WORK INSTRUCTION: Repeat only the lines below from the one containing "Given: Select the" through the one containing "Task: Delete the", inclusive, exactly as written.

DATA UNDER STUDY:
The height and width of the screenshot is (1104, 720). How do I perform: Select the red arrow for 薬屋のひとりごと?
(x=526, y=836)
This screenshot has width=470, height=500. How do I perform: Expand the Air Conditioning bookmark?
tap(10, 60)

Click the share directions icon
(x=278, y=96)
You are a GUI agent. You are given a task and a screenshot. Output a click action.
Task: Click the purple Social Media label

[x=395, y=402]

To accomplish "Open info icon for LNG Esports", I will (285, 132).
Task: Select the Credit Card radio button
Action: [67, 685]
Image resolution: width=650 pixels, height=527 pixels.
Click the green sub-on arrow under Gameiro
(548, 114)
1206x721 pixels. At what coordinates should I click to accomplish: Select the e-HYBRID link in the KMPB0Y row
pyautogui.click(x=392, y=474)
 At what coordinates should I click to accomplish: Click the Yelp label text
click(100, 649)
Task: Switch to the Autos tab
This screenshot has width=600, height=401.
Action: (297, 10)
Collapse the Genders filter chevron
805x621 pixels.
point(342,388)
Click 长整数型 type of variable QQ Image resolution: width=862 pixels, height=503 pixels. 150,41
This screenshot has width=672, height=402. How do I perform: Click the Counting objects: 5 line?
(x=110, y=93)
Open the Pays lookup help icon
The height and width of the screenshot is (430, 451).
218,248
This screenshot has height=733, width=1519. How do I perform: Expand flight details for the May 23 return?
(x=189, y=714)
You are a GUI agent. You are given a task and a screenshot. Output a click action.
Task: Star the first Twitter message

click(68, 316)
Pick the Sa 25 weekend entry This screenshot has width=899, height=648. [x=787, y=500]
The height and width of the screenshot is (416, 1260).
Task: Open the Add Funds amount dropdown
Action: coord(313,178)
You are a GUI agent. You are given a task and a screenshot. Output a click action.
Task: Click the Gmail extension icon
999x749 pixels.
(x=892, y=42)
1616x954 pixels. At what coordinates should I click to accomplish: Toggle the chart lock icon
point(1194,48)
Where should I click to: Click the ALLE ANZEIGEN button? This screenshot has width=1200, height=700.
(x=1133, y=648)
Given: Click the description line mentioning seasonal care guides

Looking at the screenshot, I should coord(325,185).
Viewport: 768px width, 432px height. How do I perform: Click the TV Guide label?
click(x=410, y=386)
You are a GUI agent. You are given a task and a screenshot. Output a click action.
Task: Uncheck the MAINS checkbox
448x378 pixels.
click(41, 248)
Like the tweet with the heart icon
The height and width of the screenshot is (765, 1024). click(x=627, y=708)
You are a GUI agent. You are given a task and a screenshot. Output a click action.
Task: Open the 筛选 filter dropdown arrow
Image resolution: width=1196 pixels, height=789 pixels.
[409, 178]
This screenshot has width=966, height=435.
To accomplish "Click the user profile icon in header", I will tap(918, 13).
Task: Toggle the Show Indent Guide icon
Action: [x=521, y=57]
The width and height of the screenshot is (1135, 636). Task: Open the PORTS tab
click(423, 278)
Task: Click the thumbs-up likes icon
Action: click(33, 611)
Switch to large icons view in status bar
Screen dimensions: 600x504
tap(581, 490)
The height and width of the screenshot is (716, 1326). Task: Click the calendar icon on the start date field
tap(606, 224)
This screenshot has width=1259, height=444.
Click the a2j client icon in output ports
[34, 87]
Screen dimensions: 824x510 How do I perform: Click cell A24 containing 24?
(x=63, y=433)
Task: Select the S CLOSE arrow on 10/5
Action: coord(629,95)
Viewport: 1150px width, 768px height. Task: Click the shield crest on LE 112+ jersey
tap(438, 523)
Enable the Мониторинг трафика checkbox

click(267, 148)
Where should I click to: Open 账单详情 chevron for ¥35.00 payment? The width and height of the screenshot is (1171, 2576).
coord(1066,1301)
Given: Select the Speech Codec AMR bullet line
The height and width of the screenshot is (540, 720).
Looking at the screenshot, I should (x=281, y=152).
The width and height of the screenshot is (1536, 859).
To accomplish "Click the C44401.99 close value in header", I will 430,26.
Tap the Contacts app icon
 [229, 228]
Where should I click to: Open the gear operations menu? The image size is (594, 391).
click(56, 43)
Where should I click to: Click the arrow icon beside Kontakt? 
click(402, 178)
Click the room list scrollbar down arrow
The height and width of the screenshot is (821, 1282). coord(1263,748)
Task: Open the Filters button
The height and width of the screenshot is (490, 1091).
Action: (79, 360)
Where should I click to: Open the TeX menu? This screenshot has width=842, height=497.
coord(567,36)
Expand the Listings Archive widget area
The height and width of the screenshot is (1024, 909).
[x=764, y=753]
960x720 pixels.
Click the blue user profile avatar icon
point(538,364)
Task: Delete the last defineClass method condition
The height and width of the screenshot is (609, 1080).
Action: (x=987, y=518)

OUTPUT OF THE TASK:
Given: Select the Speech Codec AMR bullet line
The height and width of the screenshot is (540, 720).
Looking at the screenshot, I should (x=281, y=152).
The width and height of the screenshot is (1536, 859).
To accomplish "Click the C44401.99 close value in header", I will 430,26.
Tap the Contacts app icon
 [229, 228]
Where should I click to: Open the gear operations menu? The image size is (594, 391).
click(56, 43)
Where should I click to: Click the arrow icon beside Kontakt? 
click(402, 178)
Click the room list scrollbar down arrow
The height and width of the screenshot is (821, 1282). coord(1263,748)
Task: Open the Filters button
The height and width of the screenshot is (490, 1091).
Action: (79, 360)
Where should I click to: Open the TeX menu? This screenshot has width=842, height=497.
coord(567,36)
Expand the Listings Archive widget area
The height and width of the screenshot is (1024, 909).
[x=764, y=753]
960x720 pixels.
Click the blue user profile avatar icon
point(538,364)
Task: Delete the last defineClass method condition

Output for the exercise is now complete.